Social Media and Gaming

These too played a major role in the campaign. TV spots are available on YouTube’s Subaru channel, but they also appear on the brand’s Facebook page, along with a Facebook application called, “Forecast Showdown.” The game pits friends against each other (and the experts) as users vie to deliver the most accurate forecast of the upcoming weather.

Consumers are being given additional choices where online gaming is concerned, and these are based on a secondary campaign theme: the notion that Subaru owners feel so confident in the safety and performance of their cars that they no longer need to worry about the weather, and thus have a lot more free time on their hands. “Conversation Starters” plays with this theme by inviting users to start a new conversation based on a random question. “If you had a Subaru, you wouldn’t have to worry about the weather, so you could start talking about more interesting stuff,” the instructions say, with options for conversation starters including, “Was it irresponsible for Hansel and Gretel’s parents to let them out alone?” and “Why don’t racehorses have normal names, like Bob or Mary?”

subaruweather-conversationstarters

Another game, which is also available on Subaru’s campaign microsite, invites consumers to input their age and the amount of time they devote to checking the weather daily. They are then informed how much time they have “wasted thinking about the weather.”

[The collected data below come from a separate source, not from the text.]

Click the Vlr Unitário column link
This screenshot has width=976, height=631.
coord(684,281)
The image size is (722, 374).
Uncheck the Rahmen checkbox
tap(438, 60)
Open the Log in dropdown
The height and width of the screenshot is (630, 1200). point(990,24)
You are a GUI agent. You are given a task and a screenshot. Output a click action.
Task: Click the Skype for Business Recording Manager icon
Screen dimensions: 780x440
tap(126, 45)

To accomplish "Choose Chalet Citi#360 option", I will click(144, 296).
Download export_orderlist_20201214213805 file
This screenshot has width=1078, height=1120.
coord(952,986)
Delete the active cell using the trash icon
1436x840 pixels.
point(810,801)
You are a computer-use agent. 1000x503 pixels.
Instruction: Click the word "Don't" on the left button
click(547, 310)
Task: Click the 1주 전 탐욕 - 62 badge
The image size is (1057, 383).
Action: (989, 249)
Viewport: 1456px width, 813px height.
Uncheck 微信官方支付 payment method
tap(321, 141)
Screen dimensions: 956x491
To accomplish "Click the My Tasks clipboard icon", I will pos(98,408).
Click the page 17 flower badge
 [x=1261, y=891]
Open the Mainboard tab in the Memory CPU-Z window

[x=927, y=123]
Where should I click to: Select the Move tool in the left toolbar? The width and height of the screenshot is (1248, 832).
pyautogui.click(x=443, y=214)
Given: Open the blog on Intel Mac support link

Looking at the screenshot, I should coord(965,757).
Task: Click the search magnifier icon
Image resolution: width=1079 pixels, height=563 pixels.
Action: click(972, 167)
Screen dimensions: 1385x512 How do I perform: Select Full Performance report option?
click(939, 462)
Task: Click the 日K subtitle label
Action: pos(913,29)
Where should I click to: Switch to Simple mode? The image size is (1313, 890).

Every aspect of Subaru’s campaign, from its ad copy to its online games, reinforces its product message through its chosen theme. More than that, however, this is a wonderful example of how a rich, multi-faceted digital campaign can keep engagement going. There’s something for everyone, regardless of demographic profile, online behavior, or digital preference. That perfect storm of digital marketing? It looks like this.